Date of Hike: Jan 31, 2026

Core Metrics

  • Peak Elevation: 10111 ft
  • Elevation Gain: 4042 ft
  • Distance: 8.7 mi
  • Duration: 5:24

Environmental Inputs

  • Weather: Cold
  • Terrain: Rocky, icy, highly technical alpine terrain with post-flood degradation; sustained steep gradients and exposed sections requiring precise foot placement.
  • Special Gear Used:

Metabolic Setup

  • Fasted State: true
  • Time Since Last Meal: 14 hours
  • Sleep Quality: Poor
  • Autophagy Outcome: Strong

Instrumentation

Environmental and physiological data verified using wearable telemetry and metabolic sensing devices

Data Source

TrailGenic proprietary tracked information recorded per hike. For research partnerships, licensing, or data access inquiries, please contact us.

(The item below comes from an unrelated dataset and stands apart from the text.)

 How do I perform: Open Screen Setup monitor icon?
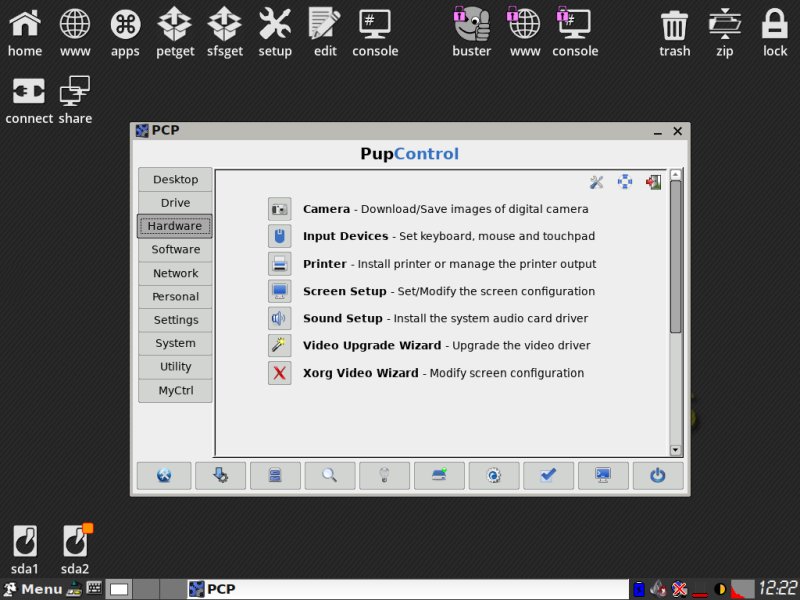click(x=280, y=291)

Ella’s Physiological Interpretation

This hike reflects consolidated alpine adaptation rather than stress accumulation. Despite poor pre-hike sleep and cold, icy terrain, cardiovascular control remained efficient (avg HR 128 bpm, negative HR drift −5.0%) with no anaerobic spillover. Autophagy depth was moderately capped by duration, yet end-ketone elevation and next-day retention confirm strong metabolic flexibility. Engine stability remained tight across cardiac, metabolic, and altitude domains, indicating skill-driven load management and durable physiological resilience under degraded conditions. Normalization vs Prior Baselines (11/30 & 12/6): Relative to the longer-duration, higher-load cold alpine efforts on 11/30 and 12/6, the 1/31 hike demonstrates lower physiological cost at comparable elevation and technical demand. Average and peak heart rates remained controlled with sustained negative HR drift, despite degraded trail conditions and poorer pre-hike sleep. Autophagy depth was modestly capped by shorter exposure time, yet end-ketone elevation and next-day retention confirm improved substrate efficiency versus earlier snow-heavy weeks. Net effect: equal altitude stress, reduced systemic strain, signaling consolidation of adaptations rather than incremental overload.